2024 IAWF Scholarship Recipients
We are pleased to share the 2024 scholarships recipients
Marie Claire Aravena Acuña
Ph.D. student in the Doctoral Program of Agricultural and Forestry Sciences,
National University of La Plata (Universidad Nacional de La Plata, UNLP), Argentina.
Marie Claire studied for a bachelor’s degree in Forestry Science and Nature Conservation, and later earned her qualification as a Forestry Engineer from the University of Chile in 2019. After graduation, she worked as a research and teaching assistant at the Department of Silviculture and Nature Conservation at the University of Chile, where she participated in various GIS and fieldwork projects, relating to fire, drought and anthropogenic impacts in central Chile.
She is currently pursuing a Ph.D. at the School of Agricultural and Forestry Sciences at the National University of La Plata. She was awarded a scholarship from the Argentine government, enabling her to relocate to Argentine Patagonia and conduct her research at the Austral Center of Scientific Research (CADIC) of the National Council of Scientific and Technical Research (CONICET) in Ushuaia. There, she is collecting field data, performing laboratory work, and conducting statistical analyses to investigate the effects of wildfires on Sphagnum peatlands in Tierra del Fuego, Argentina. Her research aims to assess changes in the functional ecology of wildfire-damaged peatlands and their role as carbon sinks. This work is fundamental to understanding the impacts of wildfire on local forests and peatlands, which is necessary for their conservation and restoration.

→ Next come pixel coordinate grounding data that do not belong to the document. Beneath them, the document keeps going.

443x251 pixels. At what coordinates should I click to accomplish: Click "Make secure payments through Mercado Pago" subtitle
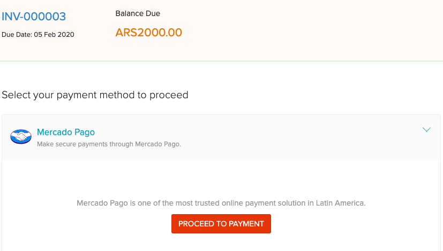[x=109, y=144]
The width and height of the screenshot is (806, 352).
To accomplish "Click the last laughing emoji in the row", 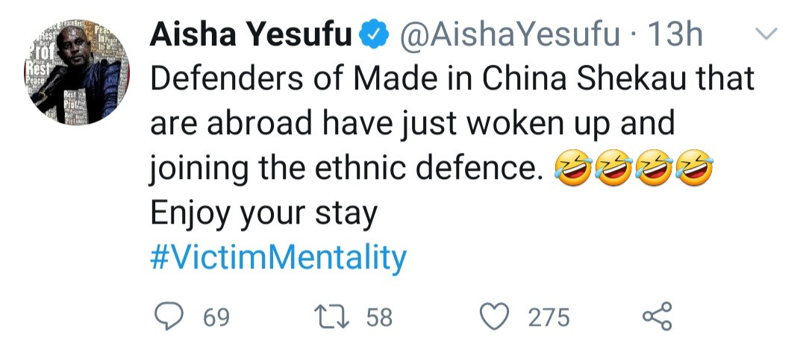I will point(696,171).
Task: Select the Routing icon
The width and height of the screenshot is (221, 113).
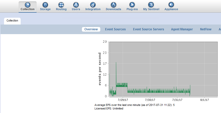Action: point(61,5)
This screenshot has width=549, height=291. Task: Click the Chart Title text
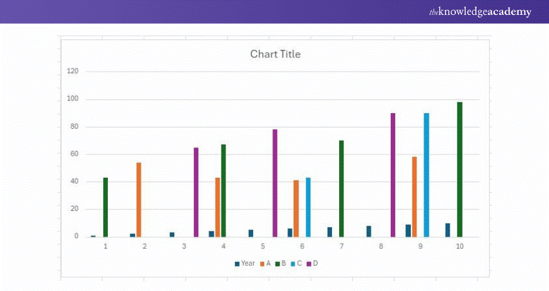(275, 54)
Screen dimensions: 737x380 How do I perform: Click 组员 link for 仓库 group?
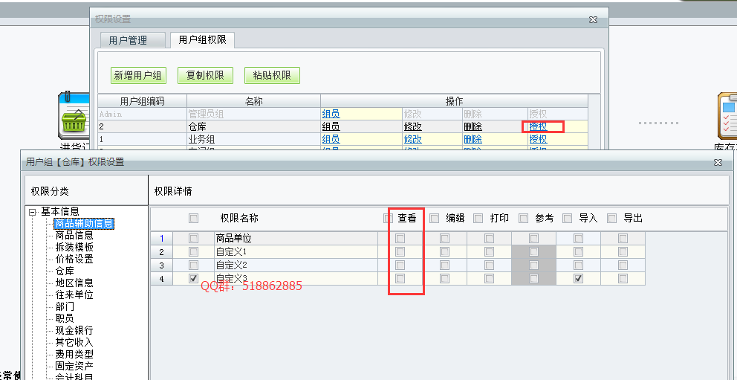coord(331,126)
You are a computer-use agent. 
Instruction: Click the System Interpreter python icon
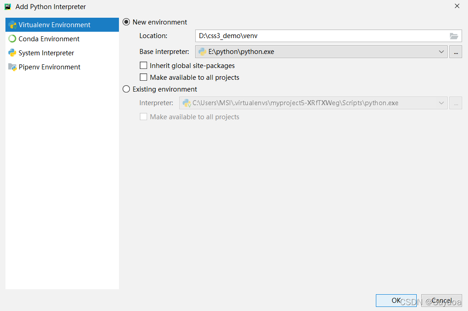(x=12, y=53)
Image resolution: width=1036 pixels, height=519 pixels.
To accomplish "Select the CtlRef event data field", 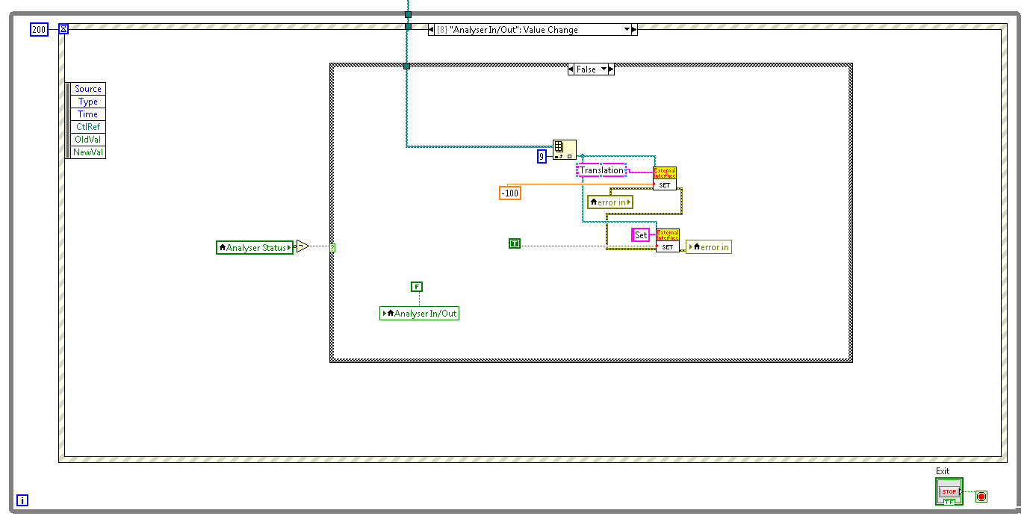I will [x=88, y=127].
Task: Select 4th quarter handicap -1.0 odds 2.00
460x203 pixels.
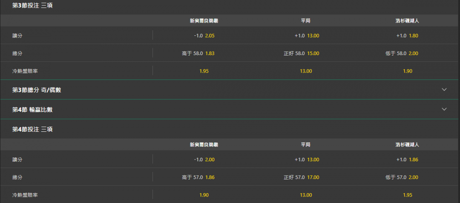Action: [x=204, y=160]
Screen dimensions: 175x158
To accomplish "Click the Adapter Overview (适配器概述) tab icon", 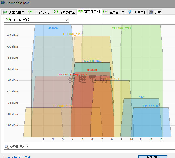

Marie Claire’s specialties and interests include fire ecology, remote sensing, and spatial analysis using GIS and Google Earth Engine (GEE) tools. She is also committed to ecological conservation and communicating of scientific knowledge to the community.
Marie Claire is grateful to the international wildfire community, through the IAWF, for supporting her research work on Patagonian peatlands and forests.
Harrison Raine, MSc Student
Masters of City Planning, Masters of Landscape Architecture and Environmental Planning
University of California, Berkeley
Harrison began his wildfire research and work as a Forestry Technician for the US Forest Service in 2016. Since then, he spent six fire seasons with the USFS, graduated from Colorado College with a B.A. in Organismal Biology and Ecology, and conducted an international Thomas J Watson Fellowship focused on the socio-ecological balance of wildfires. Currently a dual masters student at UC Berkeley in City Planning and Landscape Architecture, Harrison’s research focuses on the “urban” side of the wildland-urban interface. His thesis work explores wildfire risk within mobile home parks, a critical form of affordable housing in the American West with elevated physical and social vulnerability to wildfire loss. This work identifies that homes in mobile home parks experience disproportionate rates of wildfire loss compared to other housing types in California’s recent wildfire seasons. He is grateful to IAWF for their support in this work. Beyond school, Harrison intends to work on projects that improve wildfire resiliency within the wildland-urban interface.